A estas defensas que pudieran mirarse como naturales, agregábanse otras levantadas por el arte, ya en tiempos antiguos, ya en los recientes. Entre las primeras contábanse las murallas viejas, espesas y torreadas, que todavía en pie abrazaban entonces casi todo el recinto. Comenzáronse a construir las segundas después de la batalla de Orthez y de la entrada en Tolosa del mariscal Soult. Consistían estas por el lado de Saint Cyprien en una cabeza de puente y en obras que ceñían el arrabal, apoyándose a derecha e izquierda en el Garona. Pusieron los enemigos particular conato en fortalecer este punto, creyendo sería por donde intentasen los aliados su principal acometimiento. Pero luego que advirtieron lo contrario, afanáronse por aumentar y fortalecer las defensas de la derecha del Garona. Por tanto ampararon con obras bien entendidas de campaña los cinco puentes que se divisan en el canal de Languedoc desde el del Embocadero hasta el de Desmoiselles, atronerando las casas y almacenes vecinos, lo mismo que la antigua muralla, dispuesta además en muchas partes para recibir artillería de grueso calibre.
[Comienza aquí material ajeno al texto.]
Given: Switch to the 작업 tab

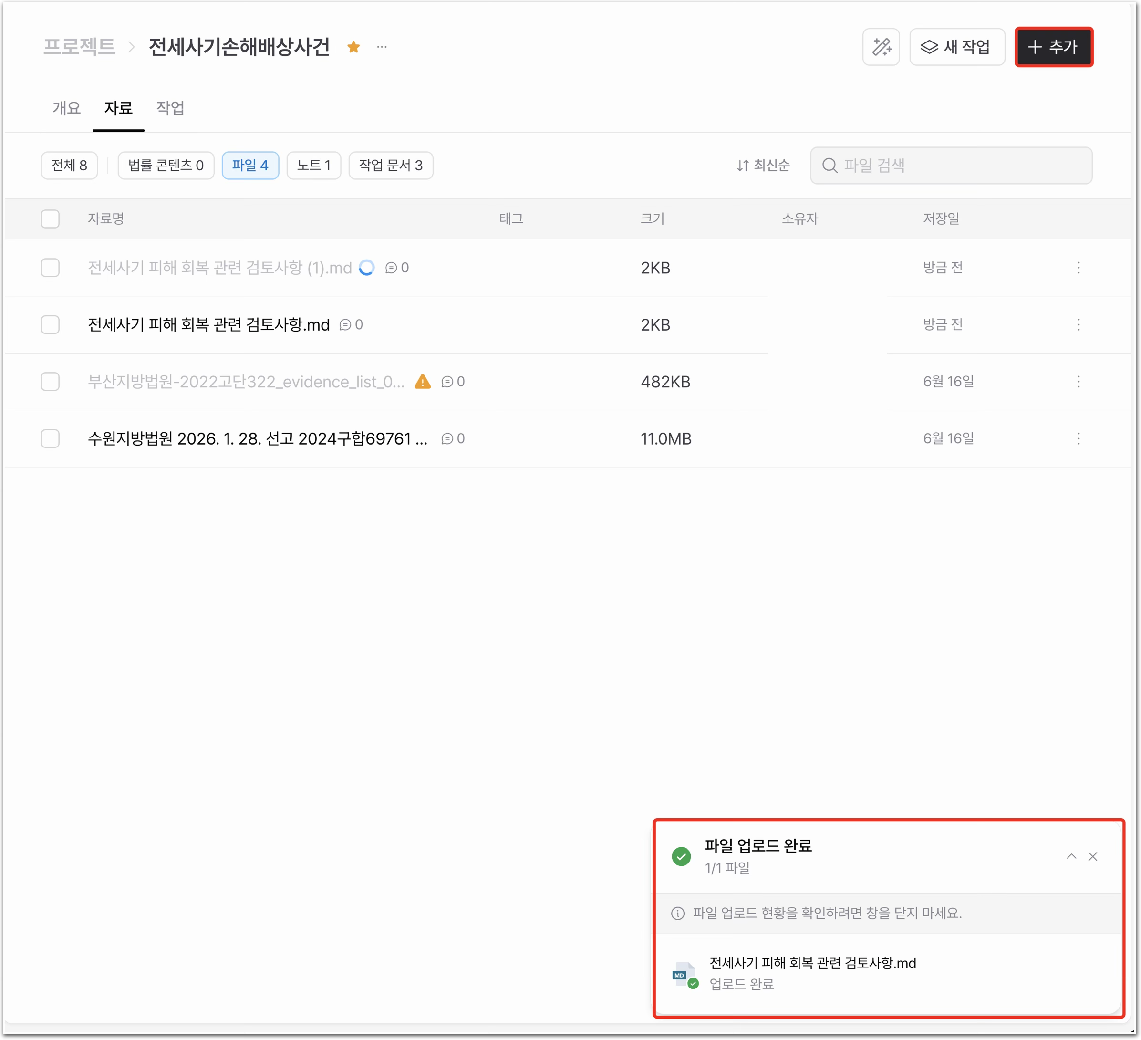Looking at the screenshot, I should 170,108.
Unas colinas que se elevan al este de la ciudad y corren paralelamente entre el canal y el río L’Hers, conocidas bajo el nombre de Montrave o del Calvinet, fortificáronse con líneas avanzadas, y en especial con cinco reductos, distantes entre sí los más lejanos unas 1200 toesas, sirviéndoles de comunicación por detrás un camino formado de tablones enrasados en lugar de otro resbaladizo y gredoso que retardaba antes el traspaso rápido de la artillería y municiones. Por el sur dispusiéronse y se artillaron varios edificios, trazándose también diversas obras que se daban la mano con las del Calvinet. Se ejecutaron semejantes trabajos en breve tiempo y con admirable presteza, obligados a tomar parte en ellos hasta los habitadores, quienes dolíanse ya de ver convertido en suelo de sangrientas lides el de sus moradas pacíficas: precursores tales preparativos de ruinas y desolación muy triste.